EXERCISE GOAL
Report only how many lines of the entries below contain the string "menu".

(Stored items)
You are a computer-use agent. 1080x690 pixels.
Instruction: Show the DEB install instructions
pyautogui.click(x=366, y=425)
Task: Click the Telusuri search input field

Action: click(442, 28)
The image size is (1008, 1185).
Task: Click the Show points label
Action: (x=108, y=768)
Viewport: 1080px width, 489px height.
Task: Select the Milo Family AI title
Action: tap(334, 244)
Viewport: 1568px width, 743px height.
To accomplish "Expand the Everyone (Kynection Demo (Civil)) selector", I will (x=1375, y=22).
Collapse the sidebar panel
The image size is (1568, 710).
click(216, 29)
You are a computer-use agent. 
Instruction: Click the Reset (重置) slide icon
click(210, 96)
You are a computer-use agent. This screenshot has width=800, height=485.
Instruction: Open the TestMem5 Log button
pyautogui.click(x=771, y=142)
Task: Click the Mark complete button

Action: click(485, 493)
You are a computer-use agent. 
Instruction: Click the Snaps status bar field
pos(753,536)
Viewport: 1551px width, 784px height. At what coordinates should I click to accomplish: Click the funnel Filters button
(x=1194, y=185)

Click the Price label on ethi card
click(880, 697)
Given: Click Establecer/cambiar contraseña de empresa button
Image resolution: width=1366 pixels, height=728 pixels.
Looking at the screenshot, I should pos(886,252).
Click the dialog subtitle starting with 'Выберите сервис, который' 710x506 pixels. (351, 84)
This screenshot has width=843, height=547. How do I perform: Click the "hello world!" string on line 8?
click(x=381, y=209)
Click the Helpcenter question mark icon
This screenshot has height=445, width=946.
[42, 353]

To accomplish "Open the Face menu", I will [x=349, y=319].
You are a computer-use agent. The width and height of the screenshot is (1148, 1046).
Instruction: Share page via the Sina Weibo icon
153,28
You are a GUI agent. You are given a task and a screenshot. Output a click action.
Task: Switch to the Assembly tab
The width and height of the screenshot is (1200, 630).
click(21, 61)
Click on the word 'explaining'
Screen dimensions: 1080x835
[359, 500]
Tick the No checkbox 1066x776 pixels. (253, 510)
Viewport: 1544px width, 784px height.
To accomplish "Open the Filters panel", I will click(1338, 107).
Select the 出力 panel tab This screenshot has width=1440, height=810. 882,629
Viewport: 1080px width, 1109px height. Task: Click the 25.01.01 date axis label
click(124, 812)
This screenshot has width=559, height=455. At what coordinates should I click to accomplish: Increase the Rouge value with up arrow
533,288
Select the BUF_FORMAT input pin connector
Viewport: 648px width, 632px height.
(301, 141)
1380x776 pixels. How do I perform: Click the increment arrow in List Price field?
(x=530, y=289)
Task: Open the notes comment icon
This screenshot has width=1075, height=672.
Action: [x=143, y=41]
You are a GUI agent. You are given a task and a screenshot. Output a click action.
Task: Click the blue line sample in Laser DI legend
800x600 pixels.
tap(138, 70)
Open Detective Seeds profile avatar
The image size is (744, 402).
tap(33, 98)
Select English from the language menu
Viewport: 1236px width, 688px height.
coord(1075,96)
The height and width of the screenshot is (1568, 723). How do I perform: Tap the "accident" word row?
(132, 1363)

RESULT FOR THIS TASK
2